I always prefer to give an agency, legislator, or regulator the benefit of the doubt, but in the case of the FCC, it’s really difficult to ignore the facts surrounding its own estimates. By its own estimates, nearly 20,000 small businesses will be directly impacted by its new “net neutrality” rules. In fact, 90 percent of the businesses that it estimates will be impacted, are small businesses. An interesting ratio, given that the case for implementation has always revolved around controlling the market power of large ISPs.
Although thousands of small businesses, as well as trade groups representing many more small ISPs, brought their own concerns to the FCC well in advance of its order, the FCC instead focused on letters that supported where it wanted the regulation to go. In one case, a letter signed by close to 100 small businesses supported its rule. In others, many hundreds more were in opposition. Needless to say, the FCC mostly dismissed the latter groups’ concerns.

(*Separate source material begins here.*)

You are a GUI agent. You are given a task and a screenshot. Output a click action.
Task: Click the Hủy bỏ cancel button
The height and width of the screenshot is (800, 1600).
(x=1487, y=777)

Why are the concerns of these 19,000 directly impacted small businesses so important? Not only do they represent a very small portion of the thousands of businesses which will be “indirectly” affected (as defined by the FCC) by the new order, but they are also the very Internet providers that reach the most disadvantaged Americans, quite often existing as the sole providers in both urban and rural communities where large ISPs find little profit and choose not to operate.
Every small business requires an online connection to compete in what has become the global marketplace, not to mention the requirement to email or file paperwork that is rapidly becoming a web-only activity. When ISPs pass on additional costs of doing business to these small businesses that require internet connections, everyone takes a hit to their bottom line (not including the near guarantee of new service fees that the FCC has left open). Only including the small businesses that have employees, and that brings the number of businesses impacted by this regulation to over five million, which employ 50 percent of America’s private sector employees and creates 60 percent of all new jobs (per the SBA). Include all of these employees and it becomes clear how many tens of millions of Americans will bear the cost that the FCC only intended to place on much larger firms.

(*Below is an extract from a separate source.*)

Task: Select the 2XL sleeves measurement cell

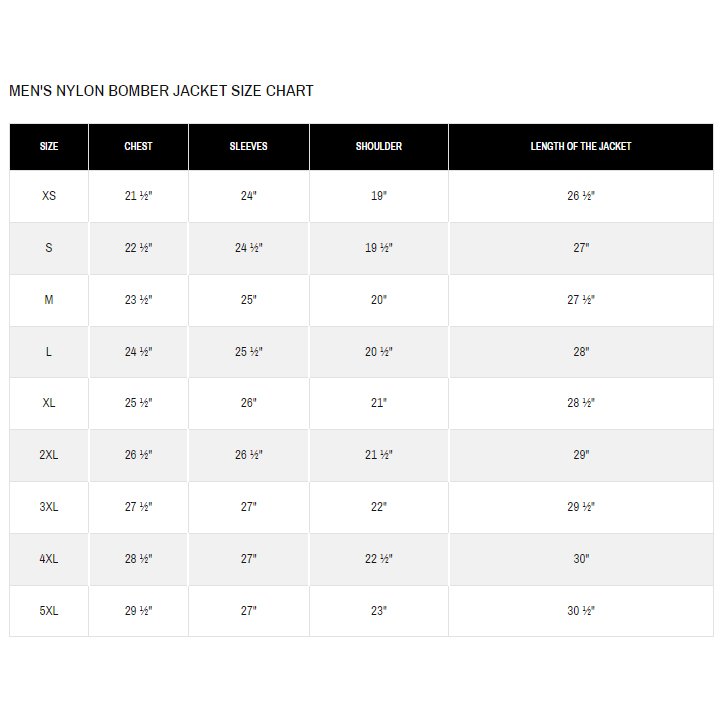Action: click(248, 455)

President Obama’s own National Broadband Plan (adopted by the FCC) has in its mission to increase accessibility and affordability for high-speed internet access, so that citizens can become more civically engaged, have greater access to education, and become more entrepreneurial. While this is a commendable concept that should be a national goal (although we can argue the means), the FCC’s recent rules contradict the mission, creating many impediments for the ISPs that previously were the only ones willing to enter less profitable markets, like some rural and low-income areas.
The most immediate collateral damage, however, is the millions of dollars that taxpayers will have to front in order for the already busy judicial system to work its way through the numerous lawsuits that will be, or already have been, filed. Most legal scholars, and even many sideline observers, have found legitimate concerns with the order, some of which have already been overturned by previous decisions. It’s going to be a long, unnecessary battle.
Given the potential for wasting the courts’ time and money on such lawsuits, along with the guaranteed losses in investment, hiring, and services from businesses who have no choice but to wait for some future certainty, legislation may be the only solution. Congress should put aside partisan politics and rally around the one idea that can truly benefit all Americans, and once and for all clean up the FCC’s mess.